The 411

Welcome to Lessons from Local Youth

Oct 9, 2017 | Uncategorized | 0 comments

Welcome to the FORCE Detroit website! Thank you for your visit. I am going to take this opportunity to share a little about myself, my insights and what compels me in this work.

Detroiters are not going to loose the swag in our step or the slang from our tongues in order to become community leaders, excel in school, or be respected business people. It just ain’t finna’ happen.  So in this role, I am compelled by the idea that in order to advocate for policies that work, we also have got to figure out ways to create structures that are culturally competent and realistically fit within the experiences of Detroiters.

I am reminded of when I used to teach poetry on Friday nights at a teen center in Detroit’s Northend. Every friday night, about a dozen or so young men who wanted to be rappers would show up at the center – with oversized pants that clung to their thighs, hats twisted in every kind of direction, all of them wearing bright red and smelling like weed that had been stuffed in an athlete’s old tube socks. Their appearance would drive my supervisor crazy. Without fail, every week, he would immediately address the issue of their appearance; And every week I would shoo him back to his office, away from my youngins.

What my supervisor, and many others, fail to acknowledge is that whatever negativity these guys wanted – from drugs to drama to danger – was right outside our door step. Forcing them to take off their hats and pull up their pants wouldn’t change the violence in the neighborhood or availability of drugs in the neighborhood. That negativity was present and always ready to devour, long after our doors were closed. The teen center, which was always underfunded and understaffed, never closed later than 8pm. There was literally nothing we could do to protect those young men from whatever mischief they could find beyond that point. Instead of choosing negativity, those young men were choosing to spend their friday nights dissecting the verses of MCs that they respected and learning about how to combine poetic devises to make their writing better. This was nighttime English class without the Shakespeare. It was literally the wackest, most anti-cool way they could have chosen to spend their friday nights. These young men and their approach to writing offered a potential solution to Detroit’s illiteracy problems (some research estimates that illiteracy rates in Detroit hover around 51% of the population). Those young men were hungry for more, leaning in and spending their free time learning. And they would have never been acknowledged for it because of their appearance.

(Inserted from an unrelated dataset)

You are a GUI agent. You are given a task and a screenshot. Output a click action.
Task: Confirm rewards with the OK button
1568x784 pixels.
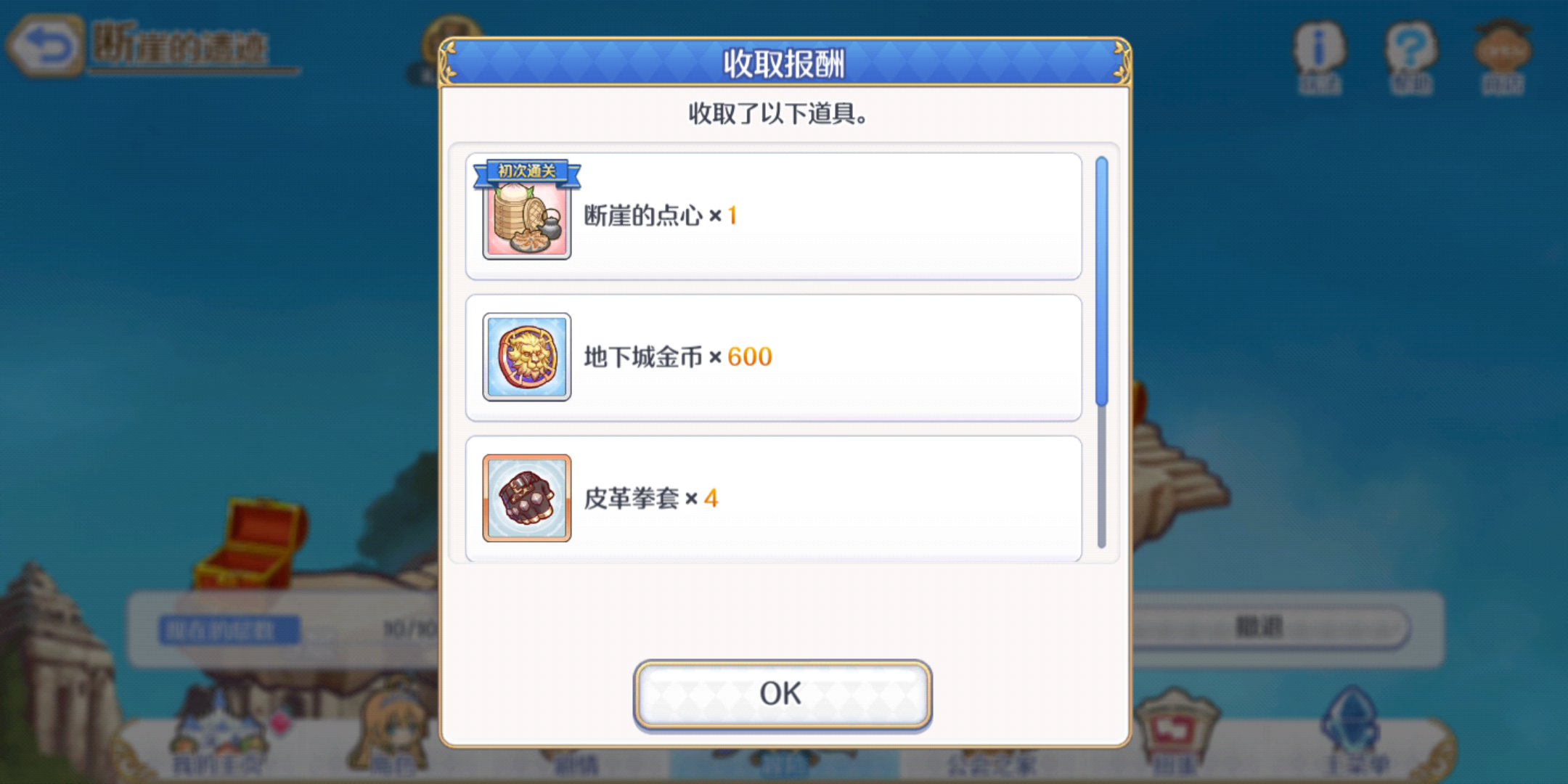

This example is in many ways is a microcosm of Detroit, and how many organizations are approaching developing solutions for my city. Detroiters are not going to “pull up their pants” because they want, and deserve, access to quality education, meaningful opportunities to transition their hard hustles into entrepreneurial opportunities, affordable running water, access to quality food, and a local police force that reflects our community and is prepared to protect and serve rather than target and ticket us. Its at that identity intersection and with that insight that I do my work. I hope to be among those fighting for culturally competent solutions in Detroit.

I dedicate this blog and my work to Local Youth and the UAC, my spiritual teachers, my business and social justice mentors, and all the youth who were open to sharing their lives and insights with me as a youth worker. May my work be always be relevant, non-elitist, and impact the people who are hurting the most.